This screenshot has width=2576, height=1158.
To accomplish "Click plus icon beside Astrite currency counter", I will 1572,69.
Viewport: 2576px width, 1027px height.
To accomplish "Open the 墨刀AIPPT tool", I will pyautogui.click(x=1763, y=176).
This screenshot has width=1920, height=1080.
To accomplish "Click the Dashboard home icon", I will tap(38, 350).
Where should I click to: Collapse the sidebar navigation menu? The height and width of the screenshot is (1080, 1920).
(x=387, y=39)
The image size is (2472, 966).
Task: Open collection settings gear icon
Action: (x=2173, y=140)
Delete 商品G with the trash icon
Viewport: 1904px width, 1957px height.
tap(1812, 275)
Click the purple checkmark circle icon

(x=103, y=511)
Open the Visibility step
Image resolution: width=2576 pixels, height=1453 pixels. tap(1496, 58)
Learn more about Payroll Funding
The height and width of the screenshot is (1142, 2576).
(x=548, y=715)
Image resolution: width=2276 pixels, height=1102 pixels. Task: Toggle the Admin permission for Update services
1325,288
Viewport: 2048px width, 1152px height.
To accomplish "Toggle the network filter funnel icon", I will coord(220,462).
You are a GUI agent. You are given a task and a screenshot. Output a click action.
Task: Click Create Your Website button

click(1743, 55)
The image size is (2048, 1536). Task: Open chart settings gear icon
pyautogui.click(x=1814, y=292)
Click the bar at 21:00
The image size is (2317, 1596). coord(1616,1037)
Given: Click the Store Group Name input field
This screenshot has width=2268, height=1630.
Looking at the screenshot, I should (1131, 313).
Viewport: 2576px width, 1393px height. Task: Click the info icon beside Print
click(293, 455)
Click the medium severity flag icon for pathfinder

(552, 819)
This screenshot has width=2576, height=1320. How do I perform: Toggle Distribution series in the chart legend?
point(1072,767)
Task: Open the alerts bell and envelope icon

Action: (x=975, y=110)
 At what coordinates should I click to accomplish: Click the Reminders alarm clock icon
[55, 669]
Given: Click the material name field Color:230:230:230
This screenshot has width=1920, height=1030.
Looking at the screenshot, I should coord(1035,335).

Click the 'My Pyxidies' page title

======

Restate each line of the records above without any deviation.

## Response
This screenshot has width=2576, height=1158.
To accomplish "Click plus icon beside Astrite currency counter", I will 1572,69.
Viewport: 2576px width, 1027px height.
To accomplish "Open the 墨刀AIPPT tool", I will pyautogui.click(x=1763, y=176).
This screenshot has width=1920, height=1080.
To accomplish "Click the Dashboard home icon", I will tap(38, 350).
Where should I click to: Collapse the sidebar navigation menu? The height and width of the screenshot is (1080, 1920).
(x=387, y=39)
The image size is (2472, 966).
Task: Open collection settings gear icon
Action: (x=2173, y=140)
Delete 商品G with the trash icon
Viewport: 1904px width, 1957px height.
tap(1812, 275)
Click the purple checkmark circle icon

(x=103, y=511)
Open the Visibility step
Image resolution: width=2576 pixels, height=1453 pixels. tap(1496, 58)
Learn more about Payroll Funding
The height and width of the screenshot is (1142, 2576).
(x=548, y=715)
Image resolution: width=2276 pixels, height=1102 pixels. Task: Toggle the Admin permission for Update services
1325,288
Viewport: 2048px width, 1152px height.
To accomplish "Toggle the network filter funnel icon", I will coord(220,462).
You are a GUI agent. You are given a task and a screenshot. Output a click action.
Task: Click Create Your Website button

click(1743, 55)
The image size is (2048, 1536). Task: Open chart settings gear icon
pyautogui.click(x=1814, y=292)
Click the bar at 21:00
The image size is (2317, 1596). coord(1616,1037)
Given: Click the Store Group Name input field
This screenshot has width=2268, height=1630.
Looking at the screenshot, I should (1131, 313).
Viewport: 2576px width, 1393px height. Task: Click the info icon beside Print
click(293, 455)
Click the medium severity flag icon for pathfinder

(552, 819)
This screenshot has width=2576, height=1320. How do I perform: Toggle Distribution series in the chart legend?
point(1072,767)
Task: Open the alerts bell and envelope icon

Action: (x=975, y=110)
 At what coordinates should I click to accomplish: Click the Reminders alarm clock icon
[55, 669]
Given: Click the material name field Color:230:230:230
This screenshot has width=1920, height=1030.
Looking at the screenshot, I should coord(1035,335).

Click the 'My Pyxidies' page title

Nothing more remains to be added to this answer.